- Opening Delimiter -

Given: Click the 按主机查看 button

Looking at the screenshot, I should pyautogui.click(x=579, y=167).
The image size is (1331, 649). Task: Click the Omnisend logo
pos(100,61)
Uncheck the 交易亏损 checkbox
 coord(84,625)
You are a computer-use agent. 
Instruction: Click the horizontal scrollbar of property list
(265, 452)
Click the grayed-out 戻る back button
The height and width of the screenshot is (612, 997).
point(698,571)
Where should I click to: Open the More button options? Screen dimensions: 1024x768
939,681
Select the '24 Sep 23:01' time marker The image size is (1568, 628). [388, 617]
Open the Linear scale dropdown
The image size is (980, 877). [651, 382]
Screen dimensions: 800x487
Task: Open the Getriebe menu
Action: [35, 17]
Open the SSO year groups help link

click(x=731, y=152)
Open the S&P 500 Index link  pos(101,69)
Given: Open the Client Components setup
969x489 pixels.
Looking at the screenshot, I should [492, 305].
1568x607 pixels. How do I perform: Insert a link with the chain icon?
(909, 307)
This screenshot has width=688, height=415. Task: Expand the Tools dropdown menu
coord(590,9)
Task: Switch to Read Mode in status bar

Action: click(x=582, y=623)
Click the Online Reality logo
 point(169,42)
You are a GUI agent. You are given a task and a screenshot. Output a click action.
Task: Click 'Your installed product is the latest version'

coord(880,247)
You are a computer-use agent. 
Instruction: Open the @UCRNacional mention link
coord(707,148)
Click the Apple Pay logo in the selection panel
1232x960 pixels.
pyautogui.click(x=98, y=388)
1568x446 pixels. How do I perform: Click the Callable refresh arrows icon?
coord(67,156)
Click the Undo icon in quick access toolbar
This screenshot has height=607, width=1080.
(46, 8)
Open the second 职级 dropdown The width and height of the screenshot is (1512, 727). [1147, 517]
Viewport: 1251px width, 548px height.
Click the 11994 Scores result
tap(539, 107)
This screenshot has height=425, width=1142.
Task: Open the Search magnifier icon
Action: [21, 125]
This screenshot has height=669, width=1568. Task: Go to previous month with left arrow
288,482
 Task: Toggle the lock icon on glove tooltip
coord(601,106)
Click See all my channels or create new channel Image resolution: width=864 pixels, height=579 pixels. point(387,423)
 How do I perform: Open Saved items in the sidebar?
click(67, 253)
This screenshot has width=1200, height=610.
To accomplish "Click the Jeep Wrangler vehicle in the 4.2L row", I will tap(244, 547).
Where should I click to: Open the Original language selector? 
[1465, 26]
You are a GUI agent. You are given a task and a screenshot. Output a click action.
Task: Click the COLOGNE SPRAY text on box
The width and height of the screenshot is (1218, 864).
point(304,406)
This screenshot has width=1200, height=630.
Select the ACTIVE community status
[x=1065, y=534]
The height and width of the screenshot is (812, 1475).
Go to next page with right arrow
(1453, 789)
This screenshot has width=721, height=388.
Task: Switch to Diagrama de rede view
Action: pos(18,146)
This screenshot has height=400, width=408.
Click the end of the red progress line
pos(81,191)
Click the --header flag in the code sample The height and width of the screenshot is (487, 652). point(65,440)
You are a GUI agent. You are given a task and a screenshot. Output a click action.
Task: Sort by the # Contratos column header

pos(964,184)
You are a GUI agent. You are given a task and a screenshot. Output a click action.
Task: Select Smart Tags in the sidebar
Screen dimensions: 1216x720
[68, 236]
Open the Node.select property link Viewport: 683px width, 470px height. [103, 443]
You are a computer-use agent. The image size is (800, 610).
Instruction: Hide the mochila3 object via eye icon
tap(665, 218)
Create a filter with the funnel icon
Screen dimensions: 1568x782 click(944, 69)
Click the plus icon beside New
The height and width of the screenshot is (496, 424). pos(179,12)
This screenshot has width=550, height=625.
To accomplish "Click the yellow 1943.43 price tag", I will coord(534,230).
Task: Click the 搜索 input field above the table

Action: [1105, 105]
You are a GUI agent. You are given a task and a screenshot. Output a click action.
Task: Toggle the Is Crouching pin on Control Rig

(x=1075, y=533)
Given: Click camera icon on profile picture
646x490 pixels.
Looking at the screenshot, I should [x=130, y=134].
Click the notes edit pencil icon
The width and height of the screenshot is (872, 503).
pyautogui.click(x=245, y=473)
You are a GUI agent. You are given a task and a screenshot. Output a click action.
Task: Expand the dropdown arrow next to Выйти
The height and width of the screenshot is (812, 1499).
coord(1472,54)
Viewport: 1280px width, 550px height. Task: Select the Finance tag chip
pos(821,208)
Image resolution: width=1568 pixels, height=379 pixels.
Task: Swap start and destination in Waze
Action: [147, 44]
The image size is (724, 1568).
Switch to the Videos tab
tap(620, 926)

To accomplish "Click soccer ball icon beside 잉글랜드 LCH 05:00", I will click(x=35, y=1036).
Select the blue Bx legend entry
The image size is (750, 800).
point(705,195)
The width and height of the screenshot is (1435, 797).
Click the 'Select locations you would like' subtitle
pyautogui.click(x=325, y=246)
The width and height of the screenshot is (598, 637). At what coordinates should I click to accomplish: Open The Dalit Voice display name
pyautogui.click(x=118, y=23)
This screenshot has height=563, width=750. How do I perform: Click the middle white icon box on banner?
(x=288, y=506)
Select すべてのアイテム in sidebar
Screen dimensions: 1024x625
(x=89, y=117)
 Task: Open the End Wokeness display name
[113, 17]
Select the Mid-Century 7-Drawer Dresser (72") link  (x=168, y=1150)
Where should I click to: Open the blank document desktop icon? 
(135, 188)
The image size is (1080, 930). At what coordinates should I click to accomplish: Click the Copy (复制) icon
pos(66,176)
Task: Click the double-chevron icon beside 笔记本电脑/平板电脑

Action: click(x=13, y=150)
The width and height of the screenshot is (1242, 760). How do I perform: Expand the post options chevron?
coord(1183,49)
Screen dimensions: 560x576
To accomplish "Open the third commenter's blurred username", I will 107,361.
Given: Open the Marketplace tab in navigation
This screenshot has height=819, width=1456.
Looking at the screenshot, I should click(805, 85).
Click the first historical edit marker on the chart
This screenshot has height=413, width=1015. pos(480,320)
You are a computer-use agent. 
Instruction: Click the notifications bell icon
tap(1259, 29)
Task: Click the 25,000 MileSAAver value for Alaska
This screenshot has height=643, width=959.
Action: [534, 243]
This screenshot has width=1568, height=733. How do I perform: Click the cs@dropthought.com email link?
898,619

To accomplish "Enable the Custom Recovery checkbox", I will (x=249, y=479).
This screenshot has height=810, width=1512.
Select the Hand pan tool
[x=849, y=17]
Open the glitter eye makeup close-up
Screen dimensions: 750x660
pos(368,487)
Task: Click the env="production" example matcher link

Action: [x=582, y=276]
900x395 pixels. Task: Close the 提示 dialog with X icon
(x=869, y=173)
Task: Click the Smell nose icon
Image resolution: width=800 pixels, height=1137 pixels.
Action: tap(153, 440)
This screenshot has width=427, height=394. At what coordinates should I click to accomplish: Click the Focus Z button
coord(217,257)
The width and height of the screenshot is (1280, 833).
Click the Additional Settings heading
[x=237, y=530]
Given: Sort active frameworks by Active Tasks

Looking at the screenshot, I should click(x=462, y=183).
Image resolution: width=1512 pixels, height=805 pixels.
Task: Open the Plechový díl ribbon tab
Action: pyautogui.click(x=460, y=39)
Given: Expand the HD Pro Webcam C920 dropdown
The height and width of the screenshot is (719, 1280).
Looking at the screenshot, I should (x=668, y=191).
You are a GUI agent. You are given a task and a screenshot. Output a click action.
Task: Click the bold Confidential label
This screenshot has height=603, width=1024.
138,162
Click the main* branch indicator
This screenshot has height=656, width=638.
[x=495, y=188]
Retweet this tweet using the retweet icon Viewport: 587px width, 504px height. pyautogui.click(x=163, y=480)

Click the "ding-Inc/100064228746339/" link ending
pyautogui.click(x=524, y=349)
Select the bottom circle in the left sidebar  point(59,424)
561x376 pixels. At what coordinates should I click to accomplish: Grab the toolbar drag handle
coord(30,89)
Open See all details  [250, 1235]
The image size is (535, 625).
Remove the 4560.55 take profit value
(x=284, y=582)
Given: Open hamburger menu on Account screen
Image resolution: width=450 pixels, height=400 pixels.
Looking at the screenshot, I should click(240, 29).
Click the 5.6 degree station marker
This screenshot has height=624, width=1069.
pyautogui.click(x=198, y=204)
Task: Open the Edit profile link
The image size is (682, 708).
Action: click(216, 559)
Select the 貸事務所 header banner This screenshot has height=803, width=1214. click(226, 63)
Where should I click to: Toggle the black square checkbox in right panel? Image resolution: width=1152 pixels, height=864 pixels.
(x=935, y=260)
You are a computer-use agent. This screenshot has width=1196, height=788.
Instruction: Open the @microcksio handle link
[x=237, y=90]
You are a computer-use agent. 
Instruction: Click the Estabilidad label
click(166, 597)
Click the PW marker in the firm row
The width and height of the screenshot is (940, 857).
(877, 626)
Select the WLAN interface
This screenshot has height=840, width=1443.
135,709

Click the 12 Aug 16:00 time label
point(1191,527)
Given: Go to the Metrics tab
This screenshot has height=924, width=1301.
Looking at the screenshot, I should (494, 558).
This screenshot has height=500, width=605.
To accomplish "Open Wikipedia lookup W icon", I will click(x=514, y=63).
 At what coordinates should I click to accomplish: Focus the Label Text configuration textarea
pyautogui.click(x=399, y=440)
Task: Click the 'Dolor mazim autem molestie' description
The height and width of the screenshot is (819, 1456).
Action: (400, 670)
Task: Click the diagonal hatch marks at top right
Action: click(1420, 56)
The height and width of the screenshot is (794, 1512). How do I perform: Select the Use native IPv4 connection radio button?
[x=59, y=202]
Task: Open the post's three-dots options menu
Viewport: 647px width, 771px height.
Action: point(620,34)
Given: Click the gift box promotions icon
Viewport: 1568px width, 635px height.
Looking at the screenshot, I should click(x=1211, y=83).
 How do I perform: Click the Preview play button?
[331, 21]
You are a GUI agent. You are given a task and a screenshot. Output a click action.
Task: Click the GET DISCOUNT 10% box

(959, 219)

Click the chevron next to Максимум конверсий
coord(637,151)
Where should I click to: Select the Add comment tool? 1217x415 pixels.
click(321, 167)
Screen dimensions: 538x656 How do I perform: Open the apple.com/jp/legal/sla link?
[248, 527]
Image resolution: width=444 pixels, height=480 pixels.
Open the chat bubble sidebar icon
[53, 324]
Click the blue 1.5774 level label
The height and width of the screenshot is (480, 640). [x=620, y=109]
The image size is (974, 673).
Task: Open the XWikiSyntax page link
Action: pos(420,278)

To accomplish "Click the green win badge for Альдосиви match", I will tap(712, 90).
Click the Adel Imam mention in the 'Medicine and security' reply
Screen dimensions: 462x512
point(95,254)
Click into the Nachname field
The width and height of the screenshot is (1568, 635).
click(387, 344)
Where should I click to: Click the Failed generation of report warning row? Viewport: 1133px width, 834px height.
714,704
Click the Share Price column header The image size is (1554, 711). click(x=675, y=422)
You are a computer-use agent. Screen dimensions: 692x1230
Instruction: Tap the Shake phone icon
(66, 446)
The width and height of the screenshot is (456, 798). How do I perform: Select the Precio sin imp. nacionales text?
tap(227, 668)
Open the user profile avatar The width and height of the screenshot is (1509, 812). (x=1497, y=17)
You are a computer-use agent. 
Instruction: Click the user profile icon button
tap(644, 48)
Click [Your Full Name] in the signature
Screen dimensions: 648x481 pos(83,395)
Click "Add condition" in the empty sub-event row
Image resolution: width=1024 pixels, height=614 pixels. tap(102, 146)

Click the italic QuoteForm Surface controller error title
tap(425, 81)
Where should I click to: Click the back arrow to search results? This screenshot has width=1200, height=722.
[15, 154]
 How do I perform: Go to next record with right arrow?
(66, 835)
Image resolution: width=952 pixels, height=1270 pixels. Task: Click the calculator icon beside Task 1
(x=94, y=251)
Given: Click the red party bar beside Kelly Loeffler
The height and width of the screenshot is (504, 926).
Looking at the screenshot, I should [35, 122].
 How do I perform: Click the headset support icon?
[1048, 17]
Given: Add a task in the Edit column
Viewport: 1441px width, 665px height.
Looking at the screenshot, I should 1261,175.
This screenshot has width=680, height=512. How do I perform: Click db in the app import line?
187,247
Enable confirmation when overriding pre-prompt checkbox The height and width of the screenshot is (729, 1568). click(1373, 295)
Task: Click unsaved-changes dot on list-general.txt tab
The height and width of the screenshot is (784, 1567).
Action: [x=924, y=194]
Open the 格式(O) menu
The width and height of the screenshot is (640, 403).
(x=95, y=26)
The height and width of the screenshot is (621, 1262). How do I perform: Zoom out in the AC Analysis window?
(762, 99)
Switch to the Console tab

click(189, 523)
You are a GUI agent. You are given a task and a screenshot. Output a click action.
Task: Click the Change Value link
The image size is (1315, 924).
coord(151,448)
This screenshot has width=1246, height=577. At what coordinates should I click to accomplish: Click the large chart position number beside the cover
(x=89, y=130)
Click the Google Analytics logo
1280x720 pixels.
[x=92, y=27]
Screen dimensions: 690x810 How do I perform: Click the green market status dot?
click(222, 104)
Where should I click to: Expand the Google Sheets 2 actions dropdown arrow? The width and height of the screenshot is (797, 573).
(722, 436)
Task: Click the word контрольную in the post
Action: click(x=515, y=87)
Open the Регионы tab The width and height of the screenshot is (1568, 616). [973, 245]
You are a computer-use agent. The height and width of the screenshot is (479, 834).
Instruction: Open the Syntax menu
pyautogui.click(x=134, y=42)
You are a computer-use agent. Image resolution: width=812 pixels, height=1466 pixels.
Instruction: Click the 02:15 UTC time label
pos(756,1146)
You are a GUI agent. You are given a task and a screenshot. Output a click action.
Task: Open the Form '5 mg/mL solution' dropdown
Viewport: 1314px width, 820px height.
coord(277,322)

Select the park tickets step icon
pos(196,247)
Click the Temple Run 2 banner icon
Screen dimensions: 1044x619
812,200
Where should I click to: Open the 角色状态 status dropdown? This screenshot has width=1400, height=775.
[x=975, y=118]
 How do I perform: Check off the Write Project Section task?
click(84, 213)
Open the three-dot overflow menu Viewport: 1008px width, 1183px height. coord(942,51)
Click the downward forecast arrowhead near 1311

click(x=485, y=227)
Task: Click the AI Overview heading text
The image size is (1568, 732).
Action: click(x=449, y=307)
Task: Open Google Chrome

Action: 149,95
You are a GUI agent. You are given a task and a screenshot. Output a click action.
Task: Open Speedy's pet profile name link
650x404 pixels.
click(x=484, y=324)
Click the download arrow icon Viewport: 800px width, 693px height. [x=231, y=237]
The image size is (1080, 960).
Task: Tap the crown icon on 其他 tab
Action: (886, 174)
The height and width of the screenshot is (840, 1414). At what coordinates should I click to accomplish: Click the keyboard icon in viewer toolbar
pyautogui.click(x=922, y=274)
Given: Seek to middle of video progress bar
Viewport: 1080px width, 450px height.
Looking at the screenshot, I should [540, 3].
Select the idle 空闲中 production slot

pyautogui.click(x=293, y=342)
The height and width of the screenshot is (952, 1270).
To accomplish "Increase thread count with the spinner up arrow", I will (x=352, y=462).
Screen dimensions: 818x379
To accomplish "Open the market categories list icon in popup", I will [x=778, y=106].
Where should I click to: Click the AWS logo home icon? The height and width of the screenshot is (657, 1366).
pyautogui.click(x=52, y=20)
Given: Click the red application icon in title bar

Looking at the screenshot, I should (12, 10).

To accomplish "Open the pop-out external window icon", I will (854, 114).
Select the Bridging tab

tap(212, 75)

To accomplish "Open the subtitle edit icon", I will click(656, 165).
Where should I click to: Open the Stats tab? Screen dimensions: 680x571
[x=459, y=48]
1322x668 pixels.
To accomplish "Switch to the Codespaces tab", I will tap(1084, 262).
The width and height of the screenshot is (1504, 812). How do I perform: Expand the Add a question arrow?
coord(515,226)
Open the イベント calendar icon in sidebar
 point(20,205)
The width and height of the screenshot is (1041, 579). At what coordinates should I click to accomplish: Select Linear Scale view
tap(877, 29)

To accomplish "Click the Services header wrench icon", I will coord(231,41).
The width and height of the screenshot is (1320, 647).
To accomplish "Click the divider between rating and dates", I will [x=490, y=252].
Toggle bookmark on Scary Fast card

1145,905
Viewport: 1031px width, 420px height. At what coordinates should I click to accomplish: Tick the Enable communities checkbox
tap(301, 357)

- Closing Delimiter -

Which lines belong in the answer? Exactly those from the first line of the entries through the line holding "Select the '24", inclusive, copied unchanged.

▶ [Expected output]
Given: Click the 按主机查看 button

Looking at the screenshot, I should pyautogui.click(x=579, y=167).
The image size is (1331, 649). Task: Click the Omnisend logo
pos(100,61)
Uncheck the 交易亏损 checkbox
 coord(84,625)
You are a computer-use agent. 
Instruction: Click the horizontal scrollbar of property list
(265, 452)
Click the grayed-out 戻る back button
The height and width of the screenshot is (612, 997).
point(698,571)
Where should I click to: Open the More button options? Screen dimensions: 1024x768
939,681
Select the '24 Sep 23:01' time marker The image size is (1568, 628). [388, 617]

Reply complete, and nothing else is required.